Are we having hole by hole updates with video replays via phone uplink? :rofl:
		
Click to expand...

I'll do you a blow by blow on twitter if you like


----------



## Val (Jul 14, 2014)

Suppose i best put our match details here seen as jack only posts here.

I won 2up at Fairhaven tonight hosted by the gent IainNWJ in a tough wind with some light rain coming and going.

4 down at the turn after a great front 9 from Mick, 42 to the turn (6 over) not bad for first time playing the course off 19.

I rallied on the back 9 playing steady stuff, 43 (6 over).

Points, 68 for me and 38 for Mick (JackBFC). 

Thaks for the game Mick and Iain.

Scorecard below


----------



## Jack_bfc (Jul 14, 2014)

Thanks for the game fella's! 

Great course I have not had the pleasure to play before despite driving past hundreds of times!

The wind, the rough and the deep bunkers made it a tough test! 

As is plain to see from the card that I manged to play really well in the front nine then wilted under the 'matchplay pressure' on the back nine! Playing some tired shots and being punished for them!

Still a good game with decent chaps, who I hope to join on some future meets as the tales from previous outings sounded entertaining!!!!!

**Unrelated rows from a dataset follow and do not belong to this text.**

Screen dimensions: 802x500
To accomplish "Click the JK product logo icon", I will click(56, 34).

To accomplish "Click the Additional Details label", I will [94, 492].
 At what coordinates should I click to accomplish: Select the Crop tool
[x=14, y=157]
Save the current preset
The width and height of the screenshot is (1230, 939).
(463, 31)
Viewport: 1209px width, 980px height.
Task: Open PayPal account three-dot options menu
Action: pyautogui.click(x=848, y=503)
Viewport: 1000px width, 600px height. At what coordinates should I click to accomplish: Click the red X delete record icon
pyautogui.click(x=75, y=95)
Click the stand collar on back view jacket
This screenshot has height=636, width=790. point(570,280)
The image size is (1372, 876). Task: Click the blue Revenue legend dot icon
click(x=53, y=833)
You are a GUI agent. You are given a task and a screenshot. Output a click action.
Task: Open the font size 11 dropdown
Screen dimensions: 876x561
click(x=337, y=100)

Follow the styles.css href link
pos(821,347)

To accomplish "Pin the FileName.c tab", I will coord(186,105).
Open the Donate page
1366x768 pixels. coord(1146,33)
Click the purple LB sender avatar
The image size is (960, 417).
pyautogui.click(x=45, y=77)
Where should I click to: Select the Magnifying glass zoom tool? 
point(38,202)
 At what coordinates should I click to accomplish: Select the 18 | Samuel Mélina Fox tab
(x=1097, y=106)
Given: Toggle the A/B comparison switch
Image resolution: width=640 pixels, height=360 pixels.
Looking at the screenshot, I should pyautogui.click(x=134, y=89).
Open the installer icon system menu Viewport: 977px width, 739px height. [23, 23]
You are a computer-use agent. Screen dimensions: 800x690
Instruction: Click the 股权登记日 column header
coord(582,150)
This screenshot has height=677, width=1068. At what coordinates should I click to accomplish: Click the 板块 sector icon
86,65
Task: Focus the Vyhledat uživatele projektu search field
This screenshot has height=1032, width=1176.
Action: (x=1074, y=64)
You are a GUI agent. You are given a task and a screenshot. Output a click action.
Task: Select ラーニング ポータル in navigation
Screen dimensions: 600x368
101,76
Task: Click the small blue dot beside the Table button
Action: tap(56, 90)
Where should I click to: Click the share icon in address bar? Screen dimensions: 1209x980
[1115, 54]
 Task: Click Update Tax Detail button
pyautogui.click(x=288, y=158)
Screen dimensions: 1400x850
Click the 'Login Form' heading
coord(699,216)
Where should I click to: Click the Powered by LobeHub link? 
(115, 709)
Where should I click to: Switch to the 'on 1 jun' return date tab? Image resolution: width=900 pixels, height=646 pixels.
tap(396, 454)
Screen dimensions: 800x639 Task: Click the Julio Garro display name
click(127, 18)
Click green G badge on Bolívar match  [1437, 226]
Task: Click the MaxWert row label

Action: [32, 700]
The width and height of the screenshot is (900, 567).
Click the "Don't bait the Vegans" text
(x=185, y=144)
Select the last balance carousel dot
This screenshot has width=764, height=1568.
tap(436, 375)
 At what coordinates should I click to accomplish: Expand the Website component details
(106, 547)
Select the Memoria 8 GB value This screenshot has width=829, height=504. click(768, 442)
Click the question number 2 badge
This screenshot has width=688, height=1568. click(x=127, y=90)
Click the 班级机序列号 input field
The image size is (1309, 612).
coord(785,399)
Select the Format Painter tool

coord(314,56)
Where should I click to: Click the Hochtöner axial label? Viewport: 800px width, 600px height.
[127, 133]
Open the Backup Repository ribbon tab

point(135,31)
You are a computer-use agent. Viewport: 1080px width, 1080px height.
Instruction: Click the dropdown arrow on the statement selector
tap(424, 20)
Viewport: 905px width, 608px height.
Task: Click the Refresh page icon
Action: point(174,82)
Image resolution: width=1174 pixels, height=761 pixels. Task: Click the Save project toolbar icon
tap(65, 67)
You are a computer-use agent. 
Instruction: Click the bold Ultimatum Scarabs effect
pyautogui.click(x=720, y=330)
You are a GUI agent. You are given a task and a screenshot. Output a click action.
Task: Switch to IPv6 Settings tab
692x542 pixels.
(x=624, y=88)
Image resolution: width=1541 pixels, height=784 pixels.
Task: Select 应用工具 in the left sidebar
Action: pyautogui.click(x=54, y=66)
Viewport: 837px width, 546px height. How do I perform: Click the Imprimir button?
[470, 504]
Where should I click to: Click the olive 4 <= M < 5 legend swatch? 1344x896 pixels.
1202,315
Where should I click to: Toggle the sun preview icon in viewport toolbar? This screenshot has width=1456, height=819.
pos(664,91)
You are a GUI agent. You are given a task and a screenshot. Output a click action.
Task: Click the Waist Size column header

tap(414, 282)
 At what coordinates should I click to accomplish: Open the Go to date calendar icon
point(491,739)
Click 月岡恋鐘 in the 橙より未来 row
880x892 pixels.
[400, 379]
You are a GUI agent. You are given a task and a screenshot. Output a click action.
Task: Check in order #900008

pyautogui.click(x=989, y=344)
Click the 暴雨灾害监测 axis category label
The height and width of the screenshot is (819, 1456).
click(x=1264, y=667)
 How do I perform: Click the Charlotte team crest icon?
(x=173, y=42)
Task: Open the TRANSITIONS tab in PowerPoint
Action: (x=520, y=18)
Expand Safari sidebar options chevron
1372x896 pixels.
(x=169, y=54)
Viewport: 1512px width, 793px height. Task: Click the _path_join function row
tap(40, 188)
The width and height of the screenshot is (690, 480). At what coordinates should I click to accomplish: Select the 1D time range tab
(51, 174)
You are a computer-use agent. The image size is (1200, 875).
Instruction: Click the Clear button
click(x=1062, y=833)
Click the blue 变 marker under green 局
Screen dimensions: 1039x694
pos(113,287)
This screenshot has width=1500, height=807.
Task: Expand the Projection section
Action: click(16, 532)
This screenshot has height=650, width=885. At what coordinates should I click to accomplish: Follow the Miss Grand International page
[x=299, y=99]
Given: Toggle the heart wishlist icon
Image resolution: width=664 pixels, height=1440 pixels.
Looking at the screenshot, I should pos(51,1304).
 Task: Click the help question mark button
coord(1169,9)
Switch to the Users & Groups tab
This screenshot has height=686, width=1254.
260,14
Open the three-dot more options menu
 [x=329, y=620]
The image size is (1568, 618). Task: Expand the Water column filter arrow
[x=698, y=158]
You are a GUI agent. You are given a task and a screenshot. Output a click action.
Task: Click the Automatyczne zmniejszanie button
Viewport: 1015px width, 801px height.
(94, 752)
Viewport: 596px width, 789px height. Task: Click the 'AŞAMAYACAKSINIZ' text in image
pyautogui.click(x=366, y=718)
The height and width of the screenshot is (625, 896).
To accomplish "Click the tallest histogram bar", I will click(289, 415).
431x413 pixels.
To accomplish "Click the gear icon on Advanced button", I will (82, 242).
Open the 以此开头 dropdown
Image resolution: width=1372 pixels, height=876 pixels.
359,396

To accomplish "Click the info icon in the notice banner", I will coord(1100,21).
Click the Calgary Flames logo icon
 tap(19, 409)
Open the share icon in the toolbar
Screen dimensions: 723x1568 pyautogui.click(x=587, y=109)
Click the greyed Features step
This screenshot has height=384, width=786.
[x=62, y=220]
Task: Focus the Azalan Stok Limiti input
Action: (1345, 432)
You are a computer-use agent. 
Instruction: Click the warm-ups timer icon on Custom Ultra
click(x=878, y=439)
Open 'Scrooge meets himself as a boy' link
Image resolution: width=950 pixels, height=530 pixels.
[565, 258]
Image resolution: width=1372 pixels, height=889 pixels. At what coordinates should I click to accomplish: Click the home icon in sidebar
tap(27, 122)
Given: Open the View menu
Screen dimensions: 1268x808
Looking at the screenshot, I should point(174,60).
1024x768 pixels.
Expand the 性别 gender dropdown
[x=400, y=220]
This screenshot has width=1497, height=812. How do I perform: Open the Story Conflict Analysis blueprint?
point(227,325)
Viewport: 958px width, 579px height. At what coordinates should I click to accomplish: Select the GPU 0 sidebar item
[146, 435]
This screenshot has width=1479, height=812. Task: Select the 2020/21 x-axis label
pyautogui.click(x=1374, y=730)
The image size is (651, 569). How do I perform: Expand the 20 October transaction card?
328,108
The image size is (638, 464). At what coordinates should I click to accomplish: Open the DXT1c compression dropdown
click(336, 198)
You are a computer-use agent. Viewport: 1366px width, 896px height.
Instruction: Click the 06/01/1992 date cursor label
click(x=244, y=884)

I need to be able to handle the pressure when the going gets tough! Bring on the next one!


----------



## Birchy (Jul 15, 2014)

Well played gents! A fine example of the matchplay rollercoaster there!

Not surprised you both enjoyed the course, its a cracker :thup:


----------



## Liverpoolphil (Jul 15, 2014)

That scoring has confused me ? 5 points for a par ? Have a missed something :mmm:


----------



## Birchy (Jul 15, 2014)

Liverpoolphil said:



			That scoring has confused me ? 5 points for a par ? Have a missed something :mmm:
		
Click to expand...

Matchplay format with 5 points for winning a hole and 2 points for a half. 20 points for winning the match.

Keeps something riding on every hole and forms the rankings for the final. Bit like fedex cup ranking points etc.


----------



## Jack_bfc (Jul 15, 2014)

Liverpoolphil said:



			That scoring has confused me ? 5 points for a par ? Have a missed something :mmm:
		
Click to expand...

5 points for winning the hole , 2 for a half...


----------



## Liverpoolphil (Jul 15, 2014)

Cheers guys - that's pretty inventive - :thup:


----------



## Jack_bfc (Jul 15, 2014)

Birchy said:



			Well played gents! A fine example of the matchplay rollercoaster there!

Not surprised you both enjoyed the course, its a cracker :thup:
		
Click to expand...

Its an interesting mix of links feel fairways, rough and bunkers.  With some big trees to negotiate and a couple of distinct parkland feel holes.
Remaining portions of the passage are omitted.